A new survey exams the attitudes, perspectives, and plans of healthcare leadership that are shaping telemedicine’s application, value, and potential. The research explored telehealth services adoption rates and drivers, budgets and ROI, the technology’s role in delivering care, and the factors important to executives when selecting a solution for their organization.
The other 56 percent said they have implemented telehealth initiatives at their organization.
In May 2017, Baltimore-based SGP surveyed 98 individuals. Respondents, which included C-suite executives, service line leaders and department chiefs, came from community hospitals, IDNs, AMCs and specialty hospitals.
SGP CEO Dan D’Orazio noted that the definition of telemedicine varies throughout the medical community, ranging from mature connections in life-threatening situations to simpler connections used to help patients with a cold or sore throat. These differing definitions of the term impact adoption, he said.
Money also plays a role in implementation:
- 66% said their telemedicine budget is $250,000 or less.

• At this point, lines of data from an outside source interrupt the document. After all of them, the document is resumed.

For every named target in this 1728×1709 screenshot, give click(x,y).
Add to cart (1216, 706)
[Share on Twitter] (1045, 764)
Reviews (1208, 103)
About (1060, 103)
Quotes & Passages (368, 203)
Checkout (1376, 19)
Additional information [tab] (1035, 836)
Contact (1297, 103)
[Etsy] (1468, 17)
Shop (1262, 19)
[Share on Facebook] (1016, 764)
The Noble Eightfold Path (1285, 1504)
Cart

- A quarter have budgets of between $250,000 and $1 million
- 9 percent have budgets of more than $1 million.
Most respondents believe the greatest return on investment for telemedicine initiatives comes from the hospital and outpatient settings. Seventy-five percent predict a positive ROI within three years in the outpatient clinic. They also see positive ROI from telehealth in the nonemergency hospital care realm (72 percent) and the emergency hospital care space (71 percent).
The survey took a look at telemedicine within certain specialty areas.
Three-quarters of individuals said they think telemedicine has the potential to transform the standard of care for behavioral health. The opportunities present a “perfect storm” for telemedicine initiatives mental health. D’Orazio believes virtual care gives patients more access to providers and helps remove a stigma. Plus, there’s a strong ROI on treating behavioral health in conjunction with primary care.
When looking at capabilities of telehealth programs and devices, 92 percent of executives said the most important aspect is the security of data and devices/HIPAA compliance. High-quality image and audio resolution and reliable connectivity were also among the top must-haves. The least vital capabilities included assistance with provider shortages and clinical and operational workflow.